- [About this exercise] Transcribe the lines from the start of the data below through the line with "YAZ OKULU (1450, 70)", word for word and nothing more.

=== Excerpted data ===

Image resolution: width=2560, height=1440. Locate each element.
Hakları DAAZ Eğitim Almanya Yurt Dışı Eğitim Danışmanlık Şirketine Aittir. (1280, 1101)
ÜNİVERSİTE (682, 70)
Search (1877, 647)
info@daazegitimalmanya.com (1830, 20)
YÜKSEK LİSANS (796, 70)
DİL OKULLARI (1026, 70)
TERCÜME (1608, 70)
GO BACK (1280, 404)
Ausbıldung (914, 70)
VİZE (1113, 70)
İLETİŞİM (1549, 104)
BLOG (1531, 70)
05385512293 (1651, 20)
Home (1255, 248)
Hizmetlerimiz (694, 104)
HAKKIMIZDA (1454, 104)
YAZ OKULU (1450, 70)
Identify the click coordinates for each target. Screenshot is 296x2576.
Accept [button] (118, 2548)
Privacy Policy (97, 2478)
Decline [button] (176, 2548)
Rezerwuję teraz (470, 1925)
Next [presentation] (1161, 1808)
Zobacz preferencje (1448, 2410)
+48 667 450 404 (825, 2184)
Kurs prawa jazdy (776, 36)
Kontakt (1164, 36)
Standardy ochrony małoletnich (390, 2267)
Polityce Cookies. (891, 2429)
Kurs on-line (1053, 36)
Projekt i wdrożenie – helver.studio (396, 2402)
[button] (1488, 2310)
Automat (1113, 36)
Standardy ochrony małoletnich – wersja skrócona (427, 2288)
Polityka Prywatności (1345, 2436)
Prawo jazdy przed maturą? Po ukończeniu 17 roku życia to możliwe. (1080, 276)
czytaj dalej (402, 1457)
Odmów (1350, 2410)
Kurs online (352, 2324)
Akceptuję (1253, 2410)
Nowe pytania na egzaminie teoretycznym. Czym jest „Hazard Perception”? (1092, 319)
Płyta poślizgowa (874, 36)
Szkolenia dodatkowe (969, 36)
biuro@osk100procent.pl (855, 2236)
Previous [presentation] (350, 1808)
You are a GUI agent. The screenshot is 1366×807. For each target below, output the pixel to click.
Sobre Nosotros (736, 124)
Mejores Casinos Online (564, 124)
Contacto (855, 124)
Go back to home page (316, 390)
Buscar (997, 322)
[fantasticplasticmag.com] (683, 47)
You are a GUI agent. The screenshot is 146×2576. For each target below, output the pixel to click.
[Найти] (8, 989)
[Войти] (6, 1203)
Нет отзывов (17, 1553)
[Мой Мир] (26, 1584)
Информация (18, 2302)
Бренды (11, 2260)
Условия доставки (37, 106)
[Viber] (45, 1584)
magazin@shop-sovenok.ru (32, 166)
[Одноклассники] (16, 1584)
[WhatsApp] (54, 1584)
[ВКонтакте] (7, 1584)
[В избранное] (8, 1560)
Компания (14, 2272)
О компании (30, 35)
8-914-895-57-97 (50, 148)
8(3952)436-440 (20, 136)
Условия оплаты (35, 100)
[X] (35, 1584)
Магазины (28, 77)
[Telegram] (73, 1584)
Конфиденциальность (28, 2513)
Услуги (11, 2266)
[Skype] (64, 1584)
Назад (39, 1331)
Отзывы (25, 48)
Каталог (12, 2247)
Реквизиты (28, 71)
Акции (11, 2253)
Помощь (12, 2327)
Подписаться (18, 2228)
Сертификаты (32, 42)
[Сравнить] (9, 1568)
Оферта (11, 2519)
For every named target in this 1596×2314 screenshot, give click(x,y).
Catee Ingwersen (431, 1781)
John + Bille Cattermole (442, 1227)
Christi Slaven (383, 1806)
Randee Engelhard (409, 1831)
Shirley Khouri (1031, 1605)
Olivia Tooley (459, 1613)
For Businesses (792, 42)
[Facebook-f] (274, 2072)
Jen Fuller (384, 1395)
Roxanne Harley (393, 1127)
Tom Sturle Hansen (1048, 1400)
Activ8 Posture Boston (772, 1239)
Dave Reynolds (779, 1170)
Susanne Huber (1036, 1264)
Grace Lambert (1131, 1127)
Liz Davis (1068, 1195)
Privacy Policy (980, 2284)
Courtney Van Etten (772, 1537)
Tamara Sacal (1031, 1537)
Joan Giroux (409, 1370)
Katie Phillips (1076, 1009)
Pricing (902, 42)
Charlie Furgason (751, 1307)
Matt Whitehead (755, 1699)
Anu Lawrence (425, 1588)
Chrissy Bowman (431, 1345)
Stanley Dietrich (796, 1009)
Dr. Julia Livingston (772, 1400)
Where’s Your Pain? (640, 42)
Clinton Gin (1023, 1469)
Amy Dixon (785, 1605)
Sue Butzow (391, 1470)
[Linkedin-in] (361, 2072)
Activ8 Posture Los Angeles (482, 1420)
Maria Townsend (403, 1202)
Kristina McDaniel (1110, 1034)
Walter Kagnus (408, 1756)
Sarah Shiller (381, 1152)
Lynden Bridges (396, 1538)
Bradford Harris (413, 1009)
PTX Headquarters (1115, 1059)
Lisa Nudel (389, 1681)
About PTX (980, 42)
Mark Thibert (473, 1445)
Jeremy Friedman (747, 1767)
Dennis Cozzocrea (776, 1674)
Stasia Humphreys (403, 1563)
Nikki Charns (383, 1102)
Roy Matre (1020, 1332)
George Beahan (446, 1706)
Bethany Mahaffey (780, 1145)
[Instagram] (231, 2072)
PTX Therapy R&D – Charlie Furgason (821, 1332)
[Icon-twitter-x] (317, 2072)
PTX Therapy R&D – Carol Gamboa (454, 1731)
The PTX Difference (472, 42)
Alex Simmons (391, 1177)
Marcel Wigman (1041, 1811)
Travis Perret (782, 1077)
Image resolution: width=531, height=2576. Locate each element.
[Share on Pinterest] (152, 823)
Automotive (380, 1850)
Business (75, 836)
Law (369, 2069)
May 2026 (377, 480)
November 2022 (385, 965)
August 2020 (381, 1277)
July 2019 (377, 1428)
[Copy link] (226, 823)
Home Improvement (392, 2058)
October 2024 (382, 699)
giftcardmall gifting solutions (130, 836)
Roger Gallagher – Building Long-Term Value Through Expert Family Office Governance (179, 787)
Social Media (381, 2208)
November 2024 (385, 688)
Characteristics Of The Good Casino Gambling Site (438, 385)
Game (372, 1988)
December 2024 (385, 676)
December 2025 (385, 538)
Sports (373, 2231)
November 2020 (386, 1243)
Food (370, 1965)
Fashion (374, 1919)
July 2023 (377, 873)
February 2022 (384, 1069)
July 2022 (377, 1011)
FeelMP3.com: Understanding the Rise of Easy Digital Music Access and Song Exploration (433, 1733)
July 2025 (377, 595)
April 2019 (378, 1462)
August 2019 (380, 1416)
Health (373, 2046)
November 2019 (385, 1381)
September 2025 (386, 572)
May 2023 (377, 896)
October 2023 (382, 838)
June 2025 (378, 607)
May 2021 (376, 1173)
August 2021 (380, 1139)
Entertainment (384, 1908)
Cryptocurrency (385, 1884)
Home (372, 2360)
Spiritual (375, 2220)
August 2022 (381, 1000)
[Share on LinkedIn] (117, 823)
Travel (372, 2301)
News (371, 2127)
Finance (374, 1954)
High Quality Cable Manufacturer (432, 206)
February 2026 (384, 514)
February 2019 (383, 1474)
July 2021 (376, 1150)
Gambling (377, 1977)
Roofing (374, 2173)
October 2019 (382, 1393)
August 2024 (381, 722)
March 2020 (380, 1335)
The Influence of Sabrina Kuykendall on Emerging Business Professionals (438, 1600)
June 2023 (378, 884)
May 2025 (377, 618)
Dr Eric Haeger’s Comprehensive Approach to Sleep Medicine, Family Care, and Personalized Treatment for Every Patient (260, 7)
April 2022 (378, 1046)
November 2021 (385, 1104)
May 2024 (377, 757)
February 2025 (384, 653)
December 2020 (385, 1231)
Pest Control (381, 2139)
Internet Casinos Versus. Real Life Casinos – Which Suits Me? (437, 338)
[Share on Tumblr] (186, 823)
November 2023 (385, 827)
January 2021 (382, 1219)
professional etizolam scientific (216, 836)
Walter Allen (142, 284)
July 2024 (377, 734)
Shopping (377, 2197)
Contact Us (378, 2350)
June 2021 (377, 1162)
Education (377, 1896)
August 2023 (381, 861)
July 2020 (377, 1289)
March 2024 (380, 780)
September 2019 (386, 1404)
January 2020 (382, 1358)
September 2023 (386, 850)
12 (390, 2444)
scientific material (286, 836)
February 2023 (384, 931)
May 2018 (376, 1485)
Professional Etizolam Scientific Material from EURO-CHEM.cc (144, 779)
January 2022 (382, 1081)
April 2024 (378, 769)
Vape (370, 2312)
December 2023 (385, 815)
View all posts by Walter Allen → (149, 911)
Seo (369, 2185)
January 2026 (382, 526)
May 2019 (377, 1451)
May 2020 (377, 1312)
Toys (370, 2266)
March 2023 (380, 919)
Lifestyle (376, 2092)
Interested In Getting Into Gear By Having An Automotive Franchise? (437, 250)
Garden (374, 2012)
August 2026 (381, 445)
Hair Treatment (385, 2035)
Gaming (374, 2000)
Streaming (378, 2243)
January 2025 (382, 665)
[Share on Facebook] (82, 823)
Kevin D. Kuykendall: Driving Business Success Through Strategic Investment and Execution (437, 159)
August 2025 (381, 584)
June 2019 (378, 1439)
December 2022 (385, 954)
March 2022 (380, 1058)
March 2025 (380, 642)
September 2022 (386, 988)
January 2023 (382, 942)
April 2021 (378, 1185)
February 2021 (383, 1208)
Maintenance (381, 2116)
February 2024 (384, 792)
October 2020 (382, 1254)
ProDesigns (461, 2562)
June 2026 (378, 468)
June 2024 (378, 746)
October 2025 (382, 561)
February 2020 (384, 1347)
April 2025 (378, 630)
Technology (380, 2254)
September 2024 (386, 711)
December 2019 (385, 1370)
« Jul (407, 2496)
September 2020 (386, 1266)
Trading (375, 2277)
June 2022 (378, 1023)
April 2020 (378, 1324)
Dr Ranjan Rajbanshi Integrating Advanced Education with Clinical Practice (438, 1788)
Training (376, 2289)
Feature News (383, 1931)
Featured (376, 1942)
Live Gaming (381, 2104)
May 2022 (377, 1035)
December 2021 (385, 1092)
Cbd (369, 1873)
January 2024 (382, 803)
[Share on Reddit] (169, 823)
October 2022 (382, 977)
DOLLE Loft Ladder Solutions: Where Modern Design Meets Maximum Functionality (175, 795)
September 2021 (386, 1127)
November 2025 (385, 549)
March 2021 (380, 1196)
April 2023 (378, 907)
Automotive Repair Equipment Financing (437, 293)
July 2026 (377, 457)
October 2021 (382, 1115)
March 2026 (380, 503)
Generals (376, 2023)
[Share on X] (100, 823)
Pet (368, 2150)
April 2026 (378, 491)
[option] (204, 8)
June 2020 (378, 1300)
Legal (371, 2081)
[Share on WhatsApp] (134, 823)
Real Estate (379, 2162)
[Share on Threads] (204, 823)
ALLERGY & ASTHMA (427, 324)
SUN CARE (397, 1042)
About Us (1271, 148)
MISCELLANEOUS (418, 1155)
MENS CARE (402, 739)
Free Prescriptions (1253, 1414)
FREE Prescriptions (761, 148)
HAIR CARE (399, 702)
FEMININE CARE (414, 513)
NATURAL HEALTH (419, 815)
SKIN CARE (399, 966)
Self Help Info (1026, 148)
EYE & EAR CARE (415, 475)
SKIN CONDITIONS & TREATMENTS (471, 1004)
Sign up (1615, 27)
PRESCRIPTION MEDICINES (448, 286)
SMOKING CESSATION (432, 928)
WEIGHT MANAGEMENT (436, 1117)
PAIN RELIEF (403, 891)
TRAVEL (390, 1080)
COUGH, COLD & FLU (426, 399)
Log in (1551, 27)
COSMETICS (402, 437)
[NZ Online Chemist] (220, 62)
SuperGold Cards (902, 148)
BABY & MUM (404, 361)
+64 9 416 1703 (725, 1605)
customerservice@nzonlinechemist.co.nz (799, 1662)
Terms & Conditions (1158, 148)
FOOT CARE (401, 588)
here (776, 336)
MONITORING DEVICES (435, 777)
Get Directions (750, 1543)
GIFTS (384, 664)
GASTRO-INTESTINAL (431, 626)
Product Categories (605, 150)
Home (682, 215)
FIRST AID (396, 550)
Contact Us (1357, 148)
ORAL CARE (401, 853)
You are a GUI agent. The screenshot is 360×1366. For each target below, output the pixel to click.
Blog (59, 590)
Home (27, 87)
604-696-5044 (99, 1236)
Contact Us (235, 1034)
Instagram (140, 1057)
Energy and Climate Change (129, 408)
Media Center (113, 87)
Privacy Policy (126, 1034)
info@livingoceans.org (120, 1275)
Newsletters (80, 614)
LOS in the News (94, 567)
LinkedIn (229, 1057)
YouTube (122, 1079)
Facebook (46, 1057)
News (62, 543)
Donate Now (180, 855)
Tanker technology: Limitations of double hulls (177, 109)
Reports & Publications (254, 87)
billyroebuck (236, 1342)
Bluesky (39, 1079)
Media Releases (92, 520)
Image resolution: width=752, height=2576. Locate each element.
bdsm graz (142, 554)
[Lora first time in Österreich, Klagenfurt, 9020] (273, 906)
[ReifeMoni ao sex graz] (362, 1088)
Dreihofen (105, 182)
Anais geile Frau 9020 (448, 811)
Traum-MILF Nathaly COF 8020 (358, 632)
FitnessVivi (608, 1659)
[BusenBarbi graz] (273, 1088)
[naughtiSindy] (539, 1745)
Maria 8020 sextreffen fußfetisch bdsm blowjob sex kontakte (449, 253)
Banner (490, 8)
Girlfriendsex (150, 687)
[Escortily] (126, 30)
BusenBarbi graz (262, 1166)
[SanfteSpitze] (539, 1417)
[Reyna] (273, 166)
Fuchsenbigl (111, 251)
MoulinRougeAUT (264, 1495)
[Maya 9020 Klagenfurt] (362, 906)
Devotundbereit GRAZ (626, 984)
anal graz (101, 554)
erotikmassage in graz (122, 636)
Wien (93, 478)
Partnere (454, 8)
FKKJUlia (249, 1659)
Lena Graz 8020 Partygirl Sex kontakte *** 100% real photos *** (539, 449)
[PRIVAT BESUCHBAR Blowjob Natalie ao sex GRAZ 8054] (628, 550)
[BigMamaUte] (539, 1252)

===

- [Task solution]
Image resolution: width=2560, height=1440. Locate each element.
Hakları DAAZ Eğitim Almanya Yurt Dışı Eğitim Danışmanlık Şirketine Aittir. (1280, 1101)
ÜNİVERSİTE (682, 70)
Search (1877, 647)
info@daazegitimalmanya.com (1830, 20)
YÜKSEK LİSANS (796, 70)
DİL OKULLARI (1026, 70)
TERCÜME (1608, 70)
GO BACK (1280, 404)
Ausbıldung (914, 70)
VİZE (1113, 70)
İLETİŞİM (1549, 104)
BLOG (1531, 70)
05385512293 (1651, 20)
Home (1255, 248)
Hizmetlerimiz (694, 104)
HAKKIMIZDA (1454, 104)
YAZ OKULU (1450, 70)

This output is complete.